底拖网渔具的采样设计对三疣梭子蟹资源量指数估算的影响

在渔业资源调查中，采样方案直接影响资源量估算的准确性，对采样方案进行优化可以提高调查数据的质量。基于2007年使用单拖网渔船在长江口——杭州湾及其邻近海域调查获得的数据，模拟出该海域三疣梭子蟹的资源数量及各季节的分布情况，作为“真值”，模拟计算不同采样方案调查获得的三疣梭子蟹资源量并与“真值”进行比较，评估不同方案的采样效果。本文利用计算机模拟了定点采样、简单随机采样、分层定点采样和分层随机采样四种采样方法，其中，定点采样和简单随机采样分别设置了9个、16个和24个采样站位，分层定点采样和分层随机采样设置了16个采样站位。三疣梭子蟹对拖网渔具的反应距离受年龄、季节和底质等条件的影响，因此，设置了1.5m，3m和5m三种反应距离。结果表明：分层采样设计优于不分层采样，简单随机采样优于定点采样。模拟结果的准确度随着采样站位数量的增加而提高，例如，定点采样方案中，9个站位时相对估算误差（REE）的最大值为163.43%，最小值为49.40%，而24个站位时REE的最大值和最小值分别是38.62%和4.15%。随着反应距离的增加，REE值和相对偏差的绝对值（RAB）逐渐降低。三疣梭子蟹的资源密集区和资源密度方差大的季节对模拟结果具有显著影响，因此，掌握该区域的资源密度情况或者进行预调查都能使采样设计方案更加合理。本研究可为底拖网渔具对三疣梭子蟹及其他物种的采样设计提供参考。

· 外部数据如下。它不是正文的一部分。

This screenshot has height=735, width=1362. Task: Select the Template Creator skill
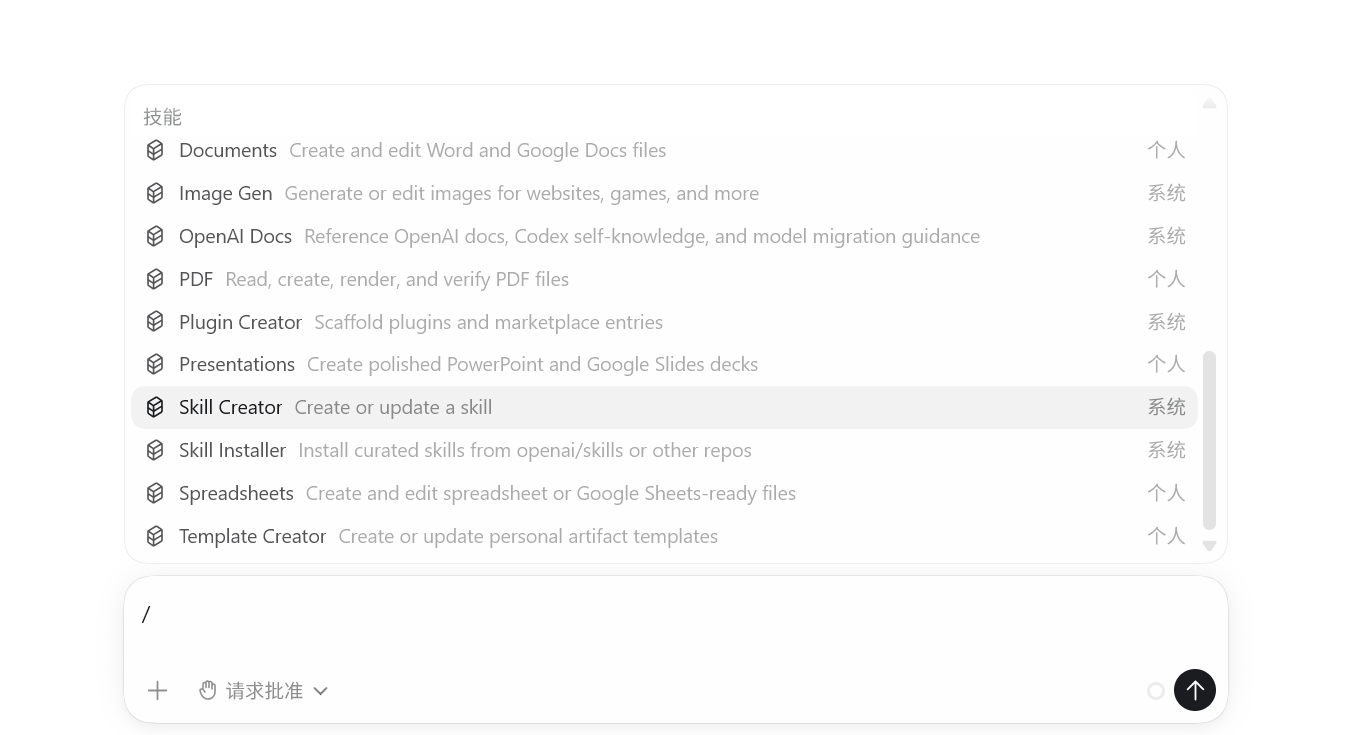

Impacts of the sampling design on the abundance index estimation of Portunus trituberculatus using bottom trawl

In the survey of fishery resources, the sampling design will directly impact the accuracy of the estimation of the abundance. Therefore, it is necessary to optimize the sampling design to increase the quality of fishery surveys.The distribution and abundance of fisheries resource estimated based on the bottom trawl survey data in the Changjiang River(Yangtze River) Estuary-Hangzhou Bay and its adjacent waters in 2007 were used to simulate the"true" situation. Then the abundance index of Portunus trituberculatus were calculated and compared with its true index to evaluate the impacts of different sampling designs on the abundance estimation. Four sampling methods(including fixed-station sampling, simple random sampling, stratified fixed-station sampling, and stratified random sampling) were simulated. Three numbers of stations(9, 16 and 24) were assumed for the scenarios of fixed-station sampling and simple random sampling without stratification. While 16 stations were assumed for the scenarios with stratification. Three reaction distances(1.5 m, 3 m and 5 m) of P. trituberculatus to the bottom line of trawl were also assumed to adapt to the movement ability of the P. trituberculatus for different ages, seasons and substrate conditions. Generally speaking, compared with unstratified sampling design, the stratified sampling design resulted in more accurate abundance estimation of P. trituberculatus, and simple random sampling design is better than fixed-station sampling design. The accuracy of the simulated results was improved with the increase of the station number. The maximum relative estimation error(REE) was 163.43% and the minimum was 49.40% for the fixed-station sampling scenario with 9 stations, while 38.62% and 4.15% for 24 stations. With the increase of reaction distance, the relative absolute bias(RAB) and REE gradually decreased.Resource-intensive area and the seasons with high density variances have significant impacts on simulation results. Thus, it will be helpful if there are prior information or pre-survey results about density distribution. The current study can provide reference for the future sampling design of bottom trawl of P. trituberculatus and other species.